Remedies of the Common-Law Spouse
To Become an Estate Trustee
The intestate provisions (s.44-49) of the SLRA rely on the narrow definition of spouse in s.1 of the Act and not the broader definition in s. 57 concerning the “dependant” support claims. However, the combination of s.29 of the Estates Act[2] along with s.44-45 of the SLRA creates the following result: “if an individual dies intestate, leaving a common-law spouse, and other relatives, the common-law spouse has the informal priority over the other relatives to become the Estate Trustee but has no statutory entitlement to a share of the estate.
Dependants’ Claim
Pursuant to the SLRA, a common-law spouse may make a claim against the estate as a "dependant" if they were not adequately provided for. The Court will assess whether sufficient provisions in a Will were made for the common-law spouse or look at myriad factors such as the length of the relationship, contribution by the common-law spouse, degree of financial dependence, etc., if there is no Will. If the Court finds that the common-law spouse has not been appropriately provided for, it can order that a portion of the estate be paid to them.
A common-law spouse must apply within six months of the Certificate of Appointment of the Estate Trustee, although extensions may be granted by the Court.
Unjust Enrichment
If a surviving common-law spouse helped build, contributed to the acquisition, or upkeep of property (i.e., family home) without being legally recognized as the registered owner on title, they may bring a claim for unjust enrichment. This is an equitable remedy based on the principle that one person should not benefit unfairly at the expense of another. The remedy often leads to a constructive trust, a court-imposed interest in property. This claim can be complex but powerful, especially where the estate includes valuable real estate or business that the common-law spouse assisted in growing.

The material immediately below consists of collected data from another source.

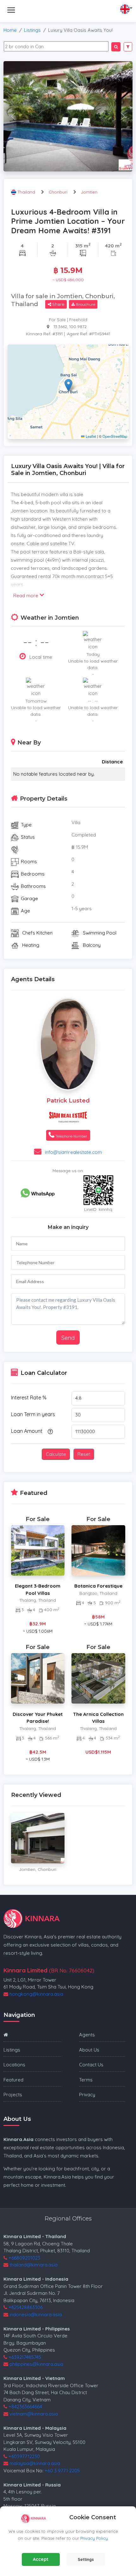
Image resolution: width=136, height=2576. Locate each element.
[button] (68, 385)
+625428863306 (26, 2307)
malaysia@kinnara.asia (34, 2463)
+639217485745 (25, 2357)
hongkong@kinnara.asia (36, 1994)
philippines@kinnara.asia (36, 2364)
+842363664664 (25, 2407)
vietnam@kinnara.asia (33, 2414)
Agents (87, 2035)
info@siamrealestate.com (73, 1152)
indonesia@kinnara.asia (35, 2315)
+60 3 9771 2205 (62, 2471)
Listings (32, 30)
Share (58, 304)
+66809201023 (24, 2258)
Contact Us (91, 2065)
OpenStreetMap (114, 436)
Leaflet (90, 436)
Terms (86, 2080)
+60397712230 (24, 2456)
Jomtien (89, 191)
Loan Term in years (33, 1414)
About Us (89, 2050)
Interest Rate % (28, 1397)
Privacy (87, 2095)
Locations (14, 2065)
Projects (12, 2095)
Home (10, 30)
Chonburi (58, 191)
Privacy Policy (94, 2538)
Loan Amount (26, 1431)
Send (68, 1337)
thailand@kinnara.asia (33, 2265)
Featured (13, 2080)
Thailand (26, 191)
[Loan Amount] (49, 1431)
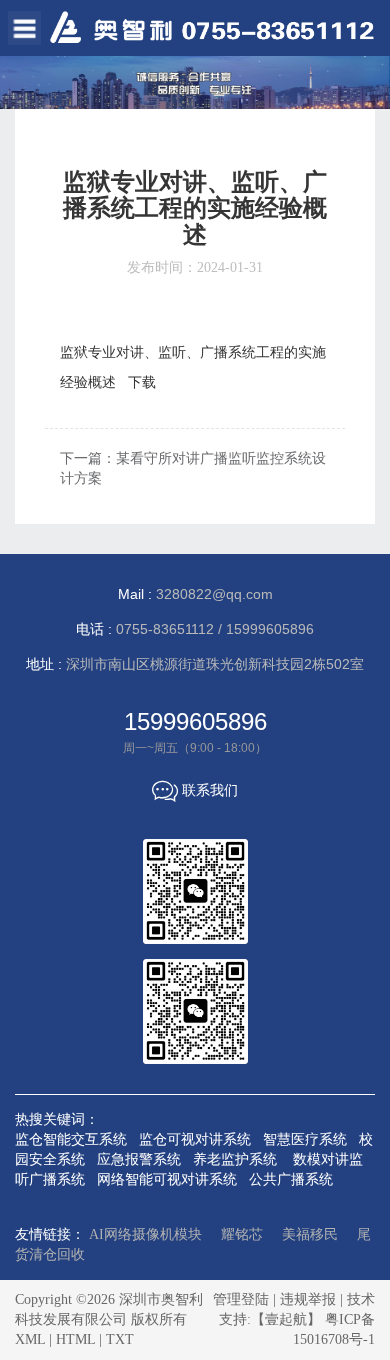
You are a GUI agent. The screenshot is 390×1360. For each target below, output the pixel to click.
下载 (142, 382)
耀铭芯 (242, 1234)
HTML (75, 1339)
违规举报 (308, 1299)
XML (30, 1339)
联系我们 (195, 790)
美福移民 (310, 1234)
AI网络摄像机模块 (145, 1234)
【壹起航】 (286, 1319)
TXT (120, 1339)
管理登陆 (241, 1299)
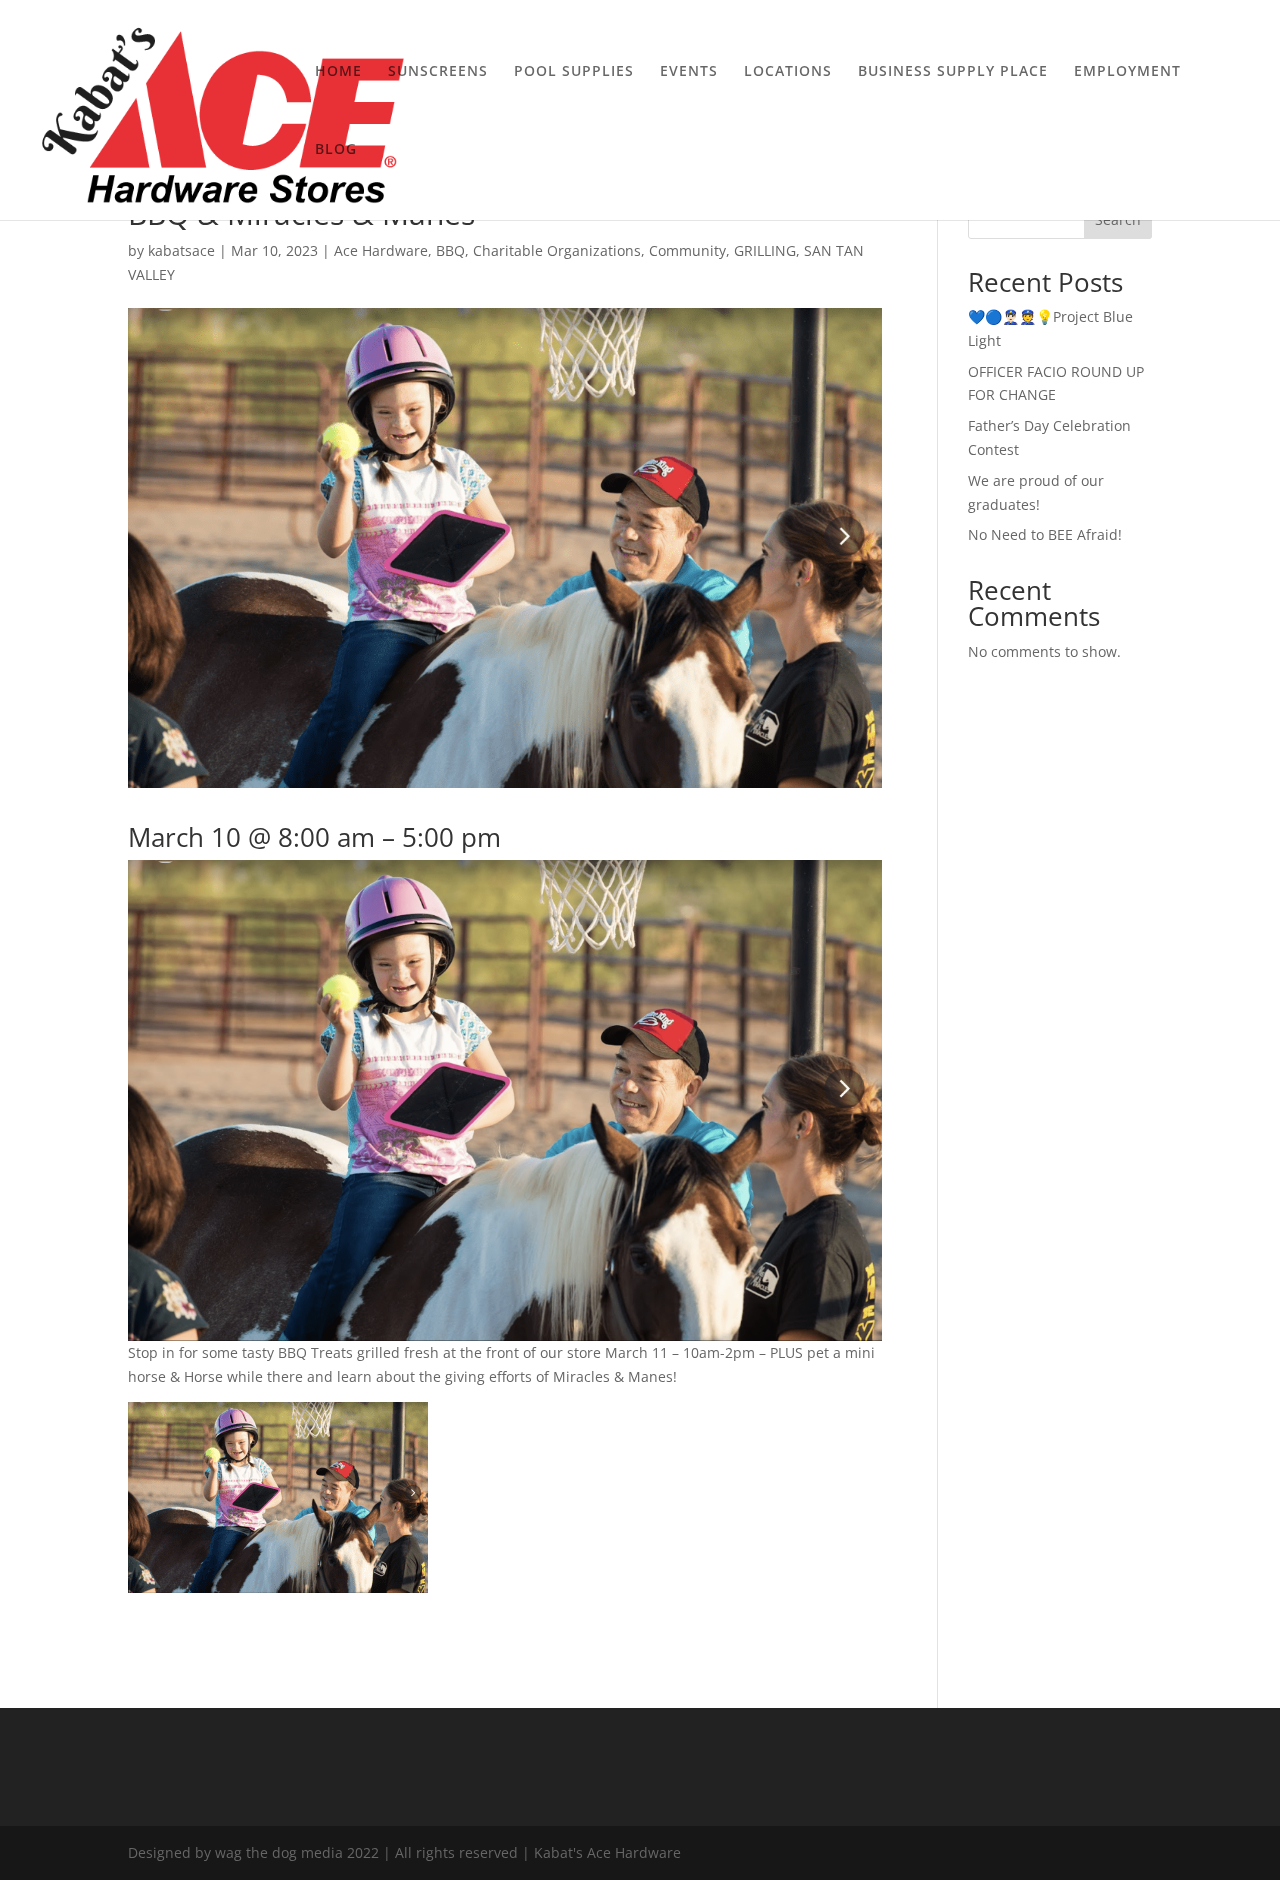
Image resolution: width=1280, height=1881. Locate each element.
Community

Joint Assets and Designated Beneficiaries
Some assets may pass outside of the estate. If common-law spouses held bank accounts, investments, or property jointly, the surviving common-law spouse may receive these assets by right of survivorship. Similarly, life insurance and pension benefits with named beneficiaries will go directly to those individuals, regardless of what the Will stipulates. So, if the common-law spouse is named as a beneficiary, they will receive such aforementioned benefits. However, be aware that not all joint property held is truly joint because if there is a dispute, the Court will look at who contributed to what and why, and whether it was intended to be a gift or a joint interest.
Challenging the Validity of a Will
If a common-law spouse was excluded from a Will, they may challenge the validity of the same on grounds such as lack of testamentary capacity, undue influence by others, and/or fraud/forgery. I note that such cases are complex and require substantial evidence. However, if the common-law spouse is successful, it can lead to the Will being set aside and a previous Will or intestacy rules to prevail.
Conclusion
The law is slowly catching up to the “modern relationship,” however, there continues to be a sharp line between married couples and common-law couples when it comes to estate rights. Common-law spouses continue to face hurdles when it comes to inheritance. If you are in a common-law relationship, it is imperative that you plan ahead, draft a Will, consider a cohabitation agreement, use beneficiary designations wisely, and discuss openly with your common-law spouse about any expectations.